__What to work on__
Would you retype the line that contains "Instruction: Click the Runtime clock icon" and all lines following it to the end of the entries below, exactly and without pictures?
#### Material shown ####
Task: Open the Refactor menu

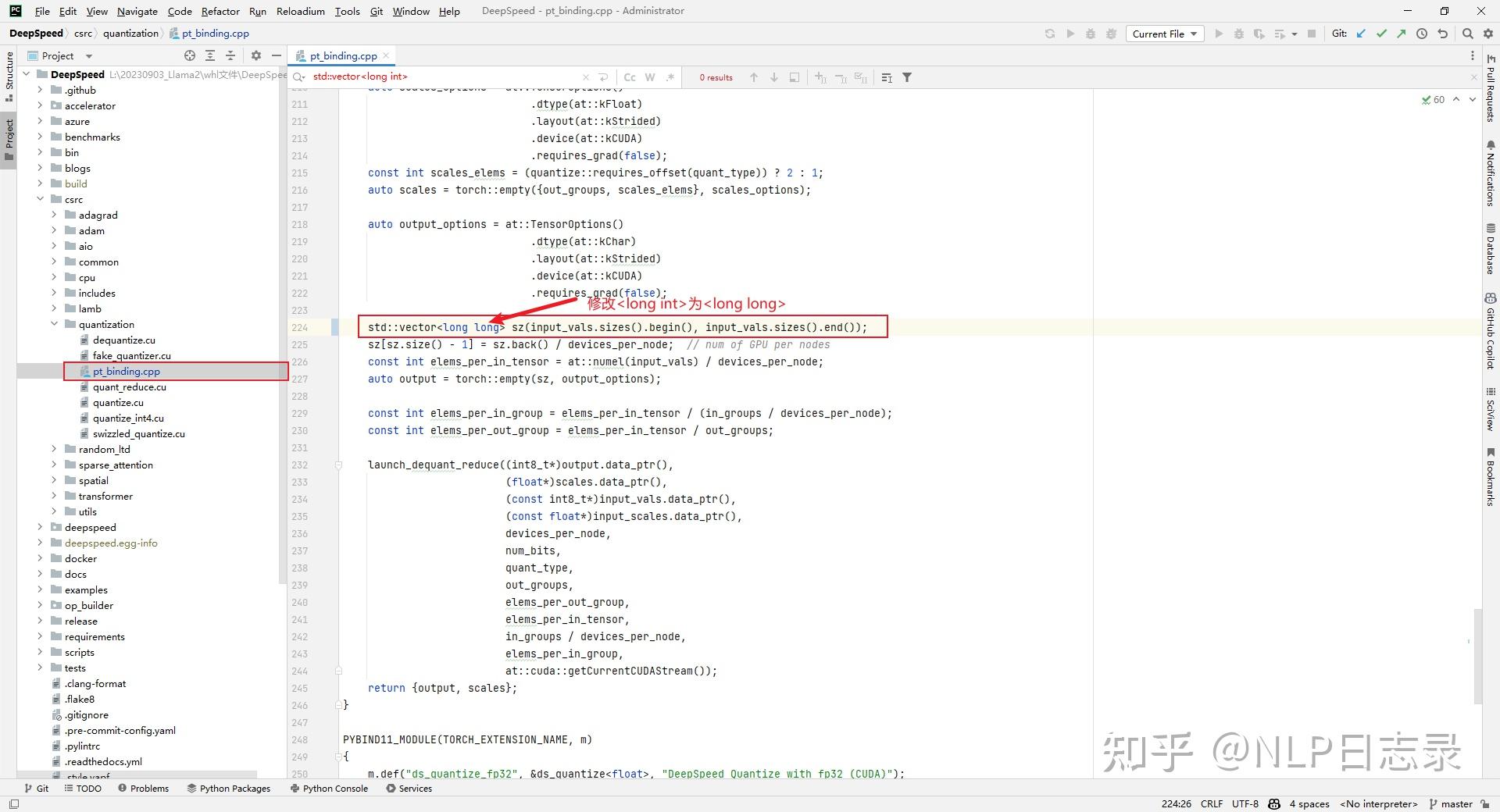Action: [x=220, y=11]
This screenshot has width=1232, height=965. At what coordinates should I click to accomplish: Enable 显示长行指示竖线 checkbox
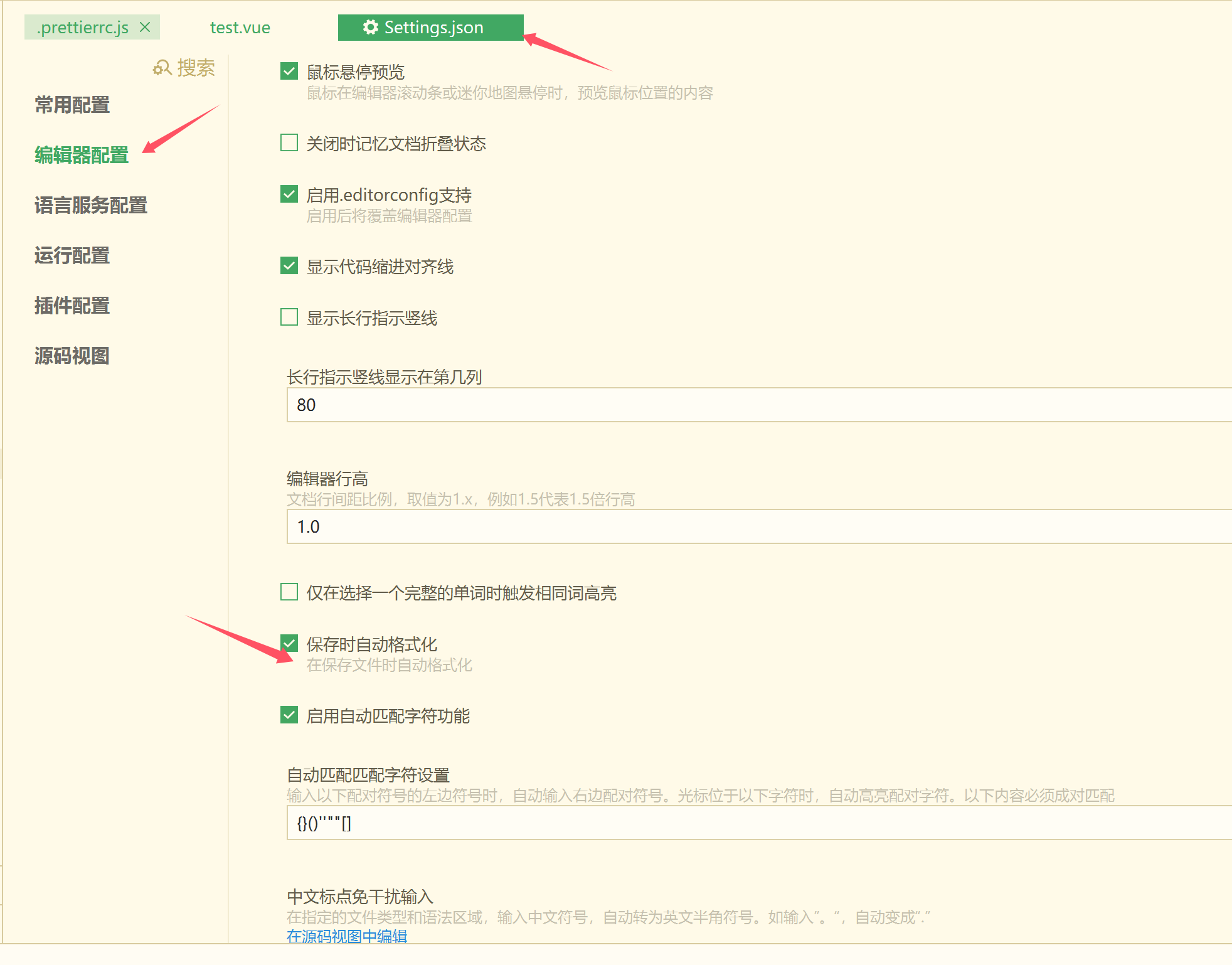tap(289, 317)
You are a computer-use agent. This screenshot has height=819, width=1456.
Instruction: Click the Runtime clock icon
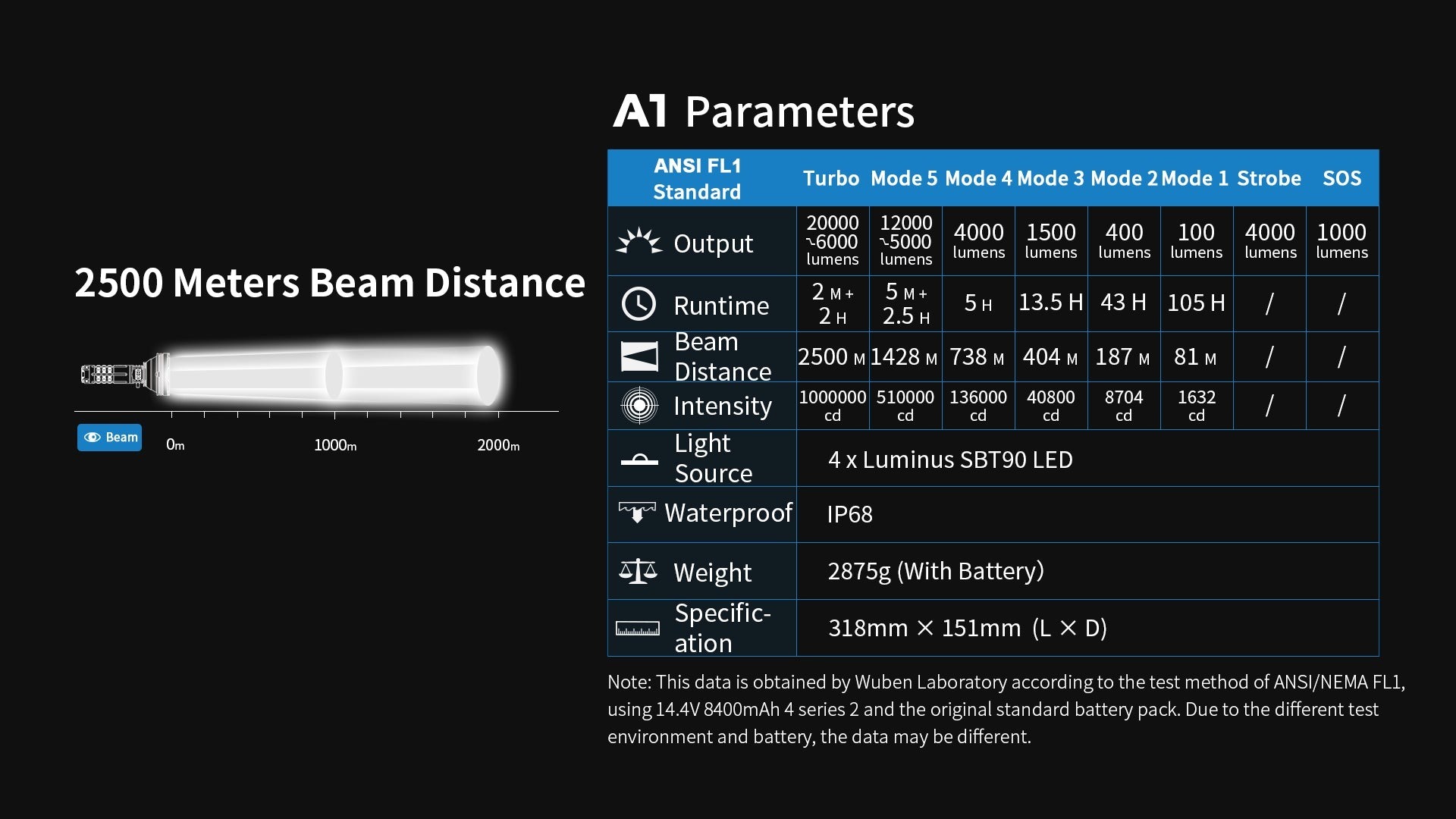click(x=639, y=304)
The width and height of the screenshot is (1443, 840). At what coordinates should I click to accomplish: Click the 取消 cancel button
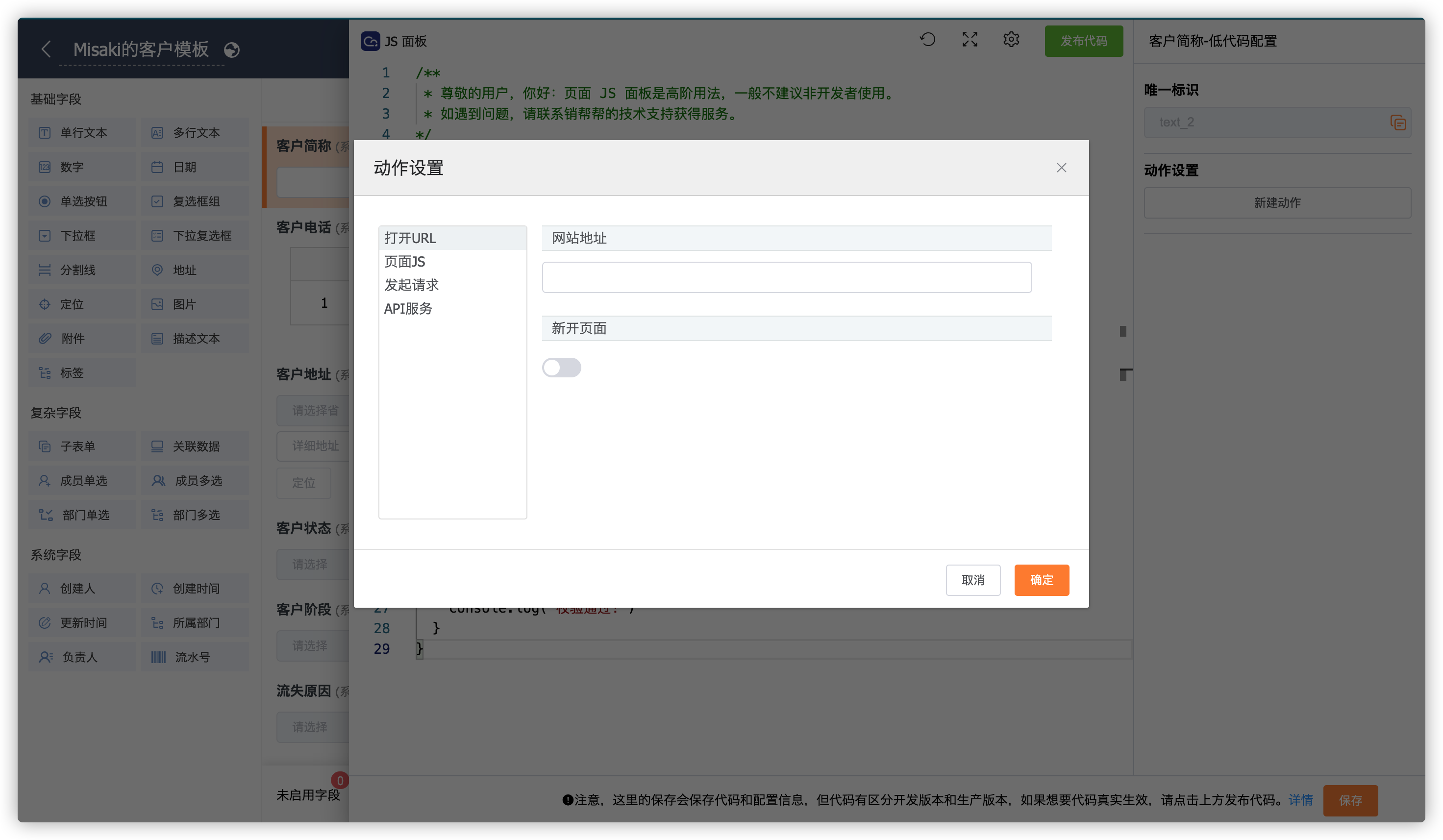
####
__Answer to the problem__
Instruction: Click the Runtime clock icon
click(x=639, y=304)
The width and height of the screenshot is (1443, 840). At what coordinates should I click to accomplish: Click the 取消 cancel button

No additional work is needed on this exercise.